I had forgotten how rather shot Act I of this version of A Christmas Carol is. I know it seems a little shorter to me than it really is because there is a whole scene at the start of this version in which only two people appear. That scene isn't usually rehearsed with everyone else present, so naturally the first act is going to seem somewhat short. that notwithstanding I still think it will take less time to get through than most first halves. It's just the broad strokes but its there.
To that end, after just two evenings, we have totally blocked the first half already. We even had a rudimentary set tonight, (though a platform had been installed in an incorrect place and has to be moved.)
I play Frederick in the first scene, younger brother of Charles Dickens. His real life story is actually quite a depressing one, so I won't be drawing on much of that. I'll see what I can glean from the facts of his life before his tragic final years. (Which is appropriate for the time period of this play anyway.) I also play Fred, and younger Scrooge in Act One.
These are interesting characters to play in their own right, but I find it interesting to play them both in the same production. I'd like to find some affectations that are common between the two. To play on the irony of some aspect of the two men being, at least at some point in time, very much alike. There is a complexity to both characters, (especially Fred) which often tends to be glossed by stereotypes, decorations, music, and overall holiday exuberance in most productions. One of my main goals is to avoid that shallow presentation of these beloved characters to which nearly every person has been exposed at some point in time. Especially if they celebrate Christmas.
This is also what I tried to do during the first time I was in this play. I succeeded to some extent, but there were many distractions in that production, so I did slip into affectation a few times as opposed to deep acting. But now, as then, I think it is important to remember that although Fred, Scrooge, the Ghosts, Cratchit and all the rest are household names and concepts today, they were in fact literary inventions of a genius initially. Like Shakespearean characters, the true depth and power of these characters cannot be forgotten simply because they would up rewriting everything we feel about Christmas today. They must be kept as human. (or as Spirits as the case may be.) The temptation to put up cardboard cut-outs of these well known characters must be resisted.

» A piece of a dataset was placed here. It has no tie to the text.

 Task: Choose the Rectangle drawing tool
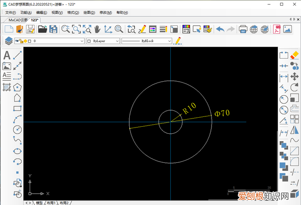pos(17,108)
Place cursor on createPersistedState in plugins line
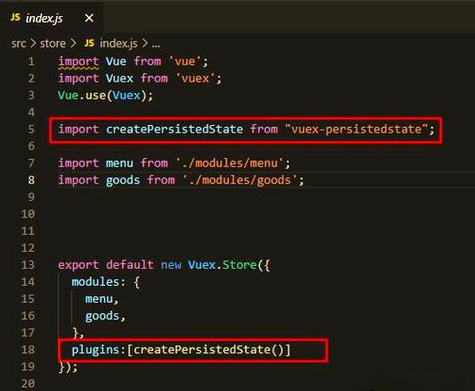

Fred, as I said, requires specific attention in this regard. My hope is to play Fred as a very, though realistically joyful soul. A man who is not simply a cartoon happy, but who acquires his happiness from a deeply held faith in both God, Christmas, and people. Not naivete, but persistent commitment to the better angels of everyone's nature. He may not always find them, but he is always willing to look. Especially with his uncle. In my view, without such a commitment, an actor is basically just playing a guy that is half doped up on something when he enters Scrooge and Marley's every year.
That won't be without its challenges because I as a person am not like that. But my aspiration to be more like that is something I plan to tap into as I build my version of the character.
Perhaps that is the same sort of thing that should be drawn upon to play Young Scrooge. A deep spirit that, unlike Fred's, becomes turned at some point. Corrupted. Perhaps that first taste of the equalization he can bring to his life with money in the right places? Or maybe something else happened. He didn't just wake up one day and decide he was a bastard. And despite the brevity of that character's appearance (the younger one remember), I want to have plenty going on inwardly to back up every moment.
And I'll have to explore the whole gamut within just a few minutes. "Good Ebenezer" becomes "Mean Ebenezer" during a cross fade in the lights of a scene, indicating time passing. If I have those motivations in me, it will hopefully be more convincing when that change comes. (One other challenge; the "Good" version of him has no lines. It will all be through physical cues in his interaction with friends, and especially with his love, Belle. It will help that I have worked with the actress playing Belle before.) I have the chance for several potent moments with that actress and her character.
Tomorrow we review act one's blocking, with more emphasis on details and nuance of performances. Though I wouldn't dare put my book down yet, I am already about halfway towards being off book for the act. The deadline for that will be no problem for me. More of my lines, (and indeed some confusing ones) appear in the second half.
But that's the realm of the Ghost of Rehearsals Yet to Come.